§ **SHORT PROBLEM**: Could you render the lines of the material as a numbered list, beginning at the line that contains "Task: Click the Governador Celso Ramos label" and stopping after the line that contains "Action: tap(464, 261)", with blank lines omitted?

[Pointing data for screenshots]

START

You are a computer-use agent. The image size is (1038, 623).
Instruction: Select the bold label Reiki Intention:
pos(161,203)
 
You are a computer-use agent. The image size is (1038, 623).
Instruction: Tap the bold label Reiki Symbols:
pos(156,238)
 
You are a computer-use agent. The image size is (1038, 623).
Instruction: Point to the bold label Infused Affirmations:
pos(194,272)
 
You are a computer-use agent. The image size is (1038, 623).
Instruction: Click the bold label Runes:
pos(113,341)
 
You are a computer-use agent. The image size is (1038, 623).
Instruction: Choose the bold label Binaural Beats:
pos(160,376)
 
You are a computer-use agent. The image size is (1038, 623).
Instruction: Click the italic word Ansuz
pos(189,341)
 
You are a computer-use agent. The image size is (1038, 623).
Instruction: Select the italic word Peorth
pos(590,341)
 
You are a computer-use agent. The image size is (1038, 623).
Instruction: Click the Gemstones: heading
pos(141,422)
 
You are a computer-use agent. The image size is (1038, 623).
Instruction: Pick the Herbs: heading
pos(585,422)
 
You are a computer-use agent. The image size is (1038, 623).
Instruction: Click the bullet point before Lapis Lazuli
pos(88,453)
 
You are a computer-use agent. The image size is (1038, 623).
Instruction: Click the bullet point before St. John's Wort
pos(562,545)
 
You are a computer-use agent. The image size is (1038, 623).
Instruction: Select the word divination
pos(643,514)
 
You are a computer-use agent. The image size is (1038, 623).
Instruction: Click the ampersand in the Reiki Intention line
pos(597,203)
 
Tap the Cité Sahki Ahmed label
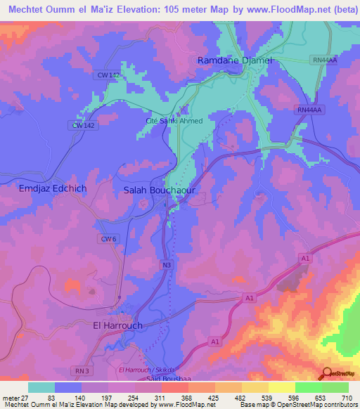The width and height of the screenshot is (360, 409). click(174, 121)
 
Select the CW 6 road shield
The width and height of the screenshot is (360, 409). click(108, 239)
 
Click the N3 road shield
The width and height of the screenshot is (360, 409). click(167, 265)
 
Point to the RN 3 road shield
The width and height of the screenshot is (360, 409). click(83, 370)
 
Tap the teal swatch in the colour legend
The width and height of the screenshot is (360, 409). click(41, 387)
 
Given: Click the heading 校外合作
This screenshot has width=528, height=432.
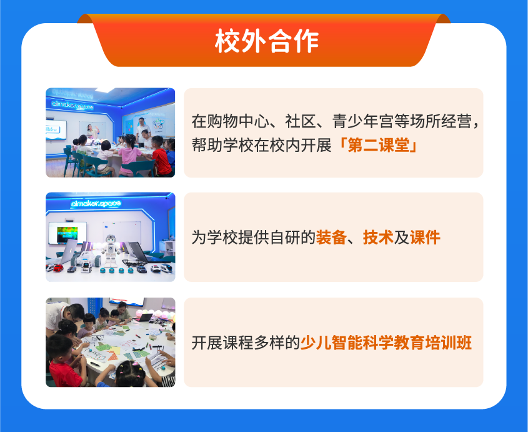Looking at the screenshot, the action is pos(267,41).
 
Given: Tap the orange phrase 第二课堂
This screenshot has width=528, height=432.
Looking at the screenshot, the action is pos(379,146).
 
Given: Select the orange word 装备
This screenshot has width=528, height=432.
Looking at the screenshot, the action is pos(331,237).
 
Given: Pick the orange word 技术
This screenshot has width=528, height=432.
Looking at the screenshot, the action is pos(378,237).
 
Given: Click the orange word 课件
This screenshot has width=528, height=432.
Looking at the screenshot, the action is pos(425,237).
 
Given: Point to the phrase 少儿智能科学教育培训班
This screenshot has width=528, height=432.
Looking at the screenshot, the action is pos(386,343).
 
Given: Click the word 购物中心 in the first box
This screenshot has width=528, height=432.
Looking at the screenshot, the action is pos(239,121).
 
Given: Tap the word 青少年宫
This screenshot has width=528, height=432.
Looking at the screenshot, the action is pos(363,121).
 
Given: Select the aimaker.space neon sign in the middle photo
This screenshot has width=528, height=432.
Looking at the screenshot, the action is pos(96,204).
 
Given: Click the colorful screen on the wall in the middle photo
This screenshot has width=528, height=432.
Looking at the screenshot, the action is pos(67,233).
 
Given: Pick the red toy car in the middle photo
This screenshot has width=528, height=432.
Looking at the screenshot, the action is pos(59,269).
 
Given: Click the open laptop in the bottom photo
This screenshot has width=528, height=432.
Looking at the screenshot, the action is pos(144,318).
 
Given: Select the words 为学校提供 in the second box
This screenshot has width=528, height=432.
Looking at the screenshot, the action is pos(231,237).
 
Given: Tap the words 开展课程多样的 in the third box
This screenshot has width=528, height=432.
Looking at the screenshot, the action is pos(246,343).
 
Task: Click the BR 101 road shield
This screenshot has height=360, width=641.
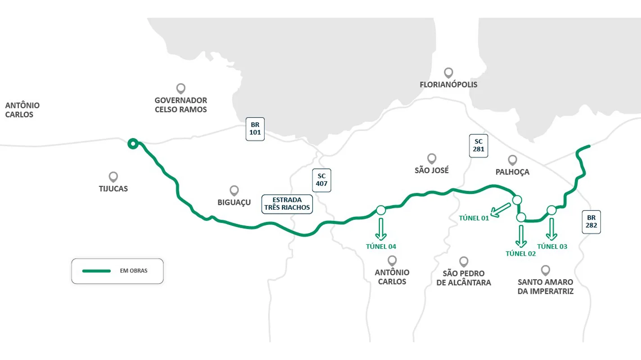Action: tap(255, 129)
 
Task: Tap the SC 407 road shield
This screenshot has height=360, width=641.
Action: tap(322, 180)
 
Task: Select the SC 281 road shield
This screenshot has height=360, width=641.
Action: tap(478, 145)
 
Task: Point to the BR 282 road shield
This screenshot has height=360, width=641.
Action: tap(591, 221)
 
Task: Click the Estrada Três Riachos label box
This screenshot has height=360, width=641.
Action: tap(287, 203)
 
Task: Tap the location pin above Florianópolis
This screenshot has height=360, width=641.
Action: tap(448, 72)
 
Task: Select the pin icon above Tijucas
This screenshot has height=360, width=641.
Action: tap(113, 176)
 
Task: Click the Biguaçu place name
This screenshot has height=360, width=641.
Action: tap(234, 203)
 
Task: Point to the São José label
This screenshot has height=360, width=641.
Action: tap(432, 171)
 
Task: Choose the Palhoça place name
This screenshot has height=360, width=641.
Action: tap(512, 172)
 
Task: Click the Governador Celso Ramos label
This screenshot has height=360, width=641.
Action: tap(181, 105)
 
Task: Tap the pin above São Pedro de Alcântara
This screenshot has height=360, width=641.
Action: tap(464, 261)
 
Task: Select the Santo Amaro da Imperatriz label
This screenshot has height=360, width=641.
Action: tap(546, 287)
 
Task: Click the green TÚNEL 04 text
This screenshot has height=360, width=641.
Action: tap(381, 246)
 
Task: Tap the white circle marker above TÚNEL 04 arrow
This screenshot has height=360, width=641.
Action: tap(381, 210)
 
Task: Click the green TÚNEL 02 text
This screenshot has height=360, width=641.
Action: tap(521, 253)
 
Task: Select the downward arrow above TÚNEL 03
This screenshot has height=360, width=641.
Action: tap(551, 230)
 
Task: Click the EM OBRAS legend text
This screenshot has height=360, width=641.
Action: tap(134, 271)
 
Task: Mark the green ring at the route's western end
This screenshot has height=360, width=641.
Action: tap(132, 144)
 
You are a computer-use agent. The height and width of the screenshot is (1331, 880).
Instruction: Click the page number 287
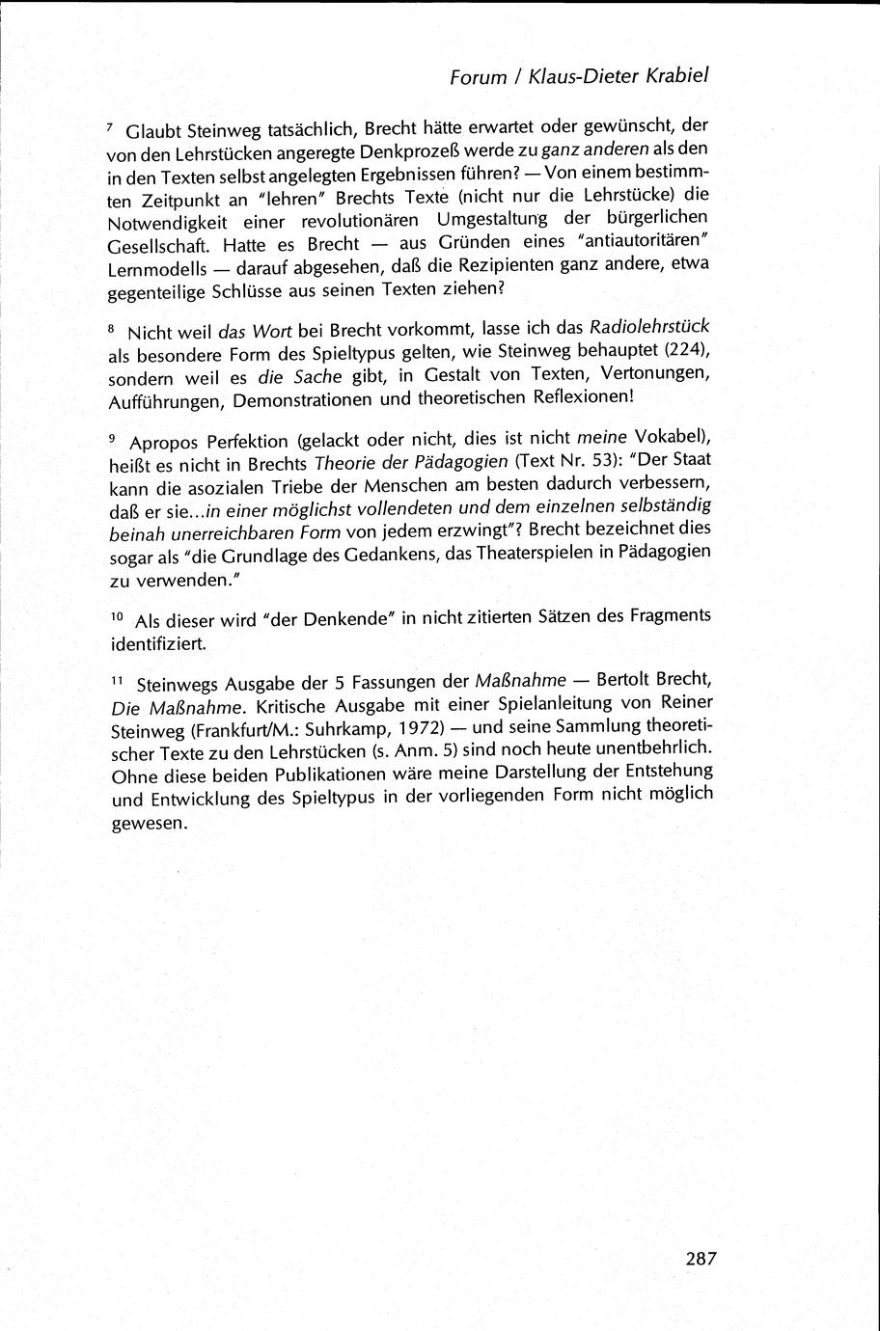point(701,1258)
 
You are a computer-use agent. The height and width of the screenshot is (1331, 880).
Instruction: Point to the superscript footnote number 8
point(110,328)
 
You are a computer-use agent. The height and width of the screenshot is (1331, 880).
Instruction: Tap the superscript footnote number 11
point(113,681)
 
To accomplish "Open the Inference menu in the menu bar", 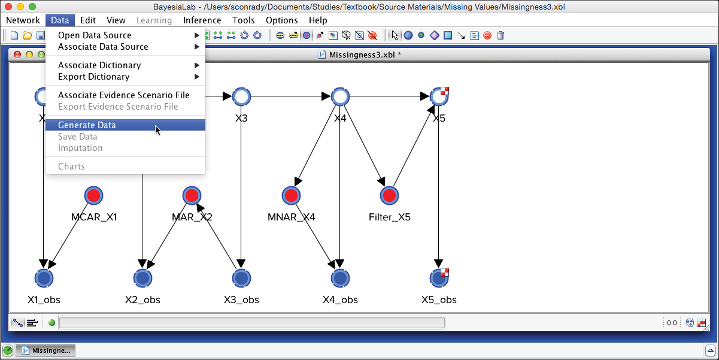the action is (x=202, y=20).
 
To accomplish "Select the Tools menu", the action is (x=243, y=20).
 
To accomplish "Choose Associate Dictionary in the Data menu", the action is (x=99, y=65).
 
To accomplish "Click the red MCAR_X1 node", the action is (x=94, y=196).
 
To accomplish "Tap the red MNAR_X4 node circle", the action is (x=291, y=196).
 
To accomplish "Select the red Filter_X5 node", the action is (x=389, y=196).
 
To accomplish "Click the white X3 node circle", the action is (x=241, y=96).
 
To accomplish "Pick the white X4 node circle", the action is (x=340, y=96).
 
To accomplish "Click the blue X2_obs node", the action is (x=142, y=278).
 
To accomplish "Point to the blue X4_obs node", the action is (x=340, y=278).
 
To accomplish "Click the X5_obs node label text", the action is (x=439, y=300).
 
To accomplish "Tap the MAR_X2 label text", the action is (x=192, y=217).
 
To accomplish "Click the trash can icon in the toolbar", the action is (x=500, y=35).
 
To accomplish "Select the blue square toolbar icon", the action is (x=448, y=35).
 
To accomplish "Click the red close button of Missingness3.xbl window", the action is (x=17, y=55).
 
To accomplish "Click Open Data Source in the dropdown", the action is (x=95, y=35).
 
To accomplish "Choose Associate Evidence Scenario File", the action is (x=123, y=95).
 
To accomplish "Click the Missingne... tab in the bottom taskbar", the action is (x=45, y=350).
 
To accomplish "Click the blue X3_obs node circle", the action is (x=241, y=278).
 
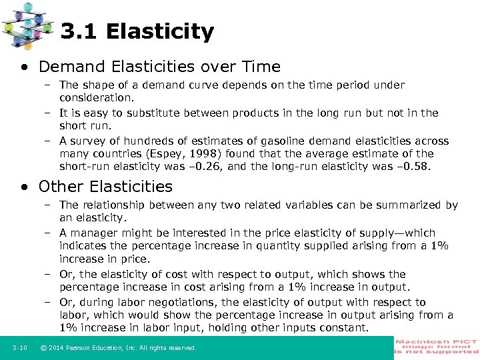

END

§ **ANSWER IN FULL**:
1. Task: Click the Governador Celso Ramos label
2. This screenshot has height=360, width=641.
3. Action: tap(181, 105)
4. Task: Tap the pin above São Pedro de Alcântara
5. This screenshot has height=360, width=641.
6. Action: tap(464, 261)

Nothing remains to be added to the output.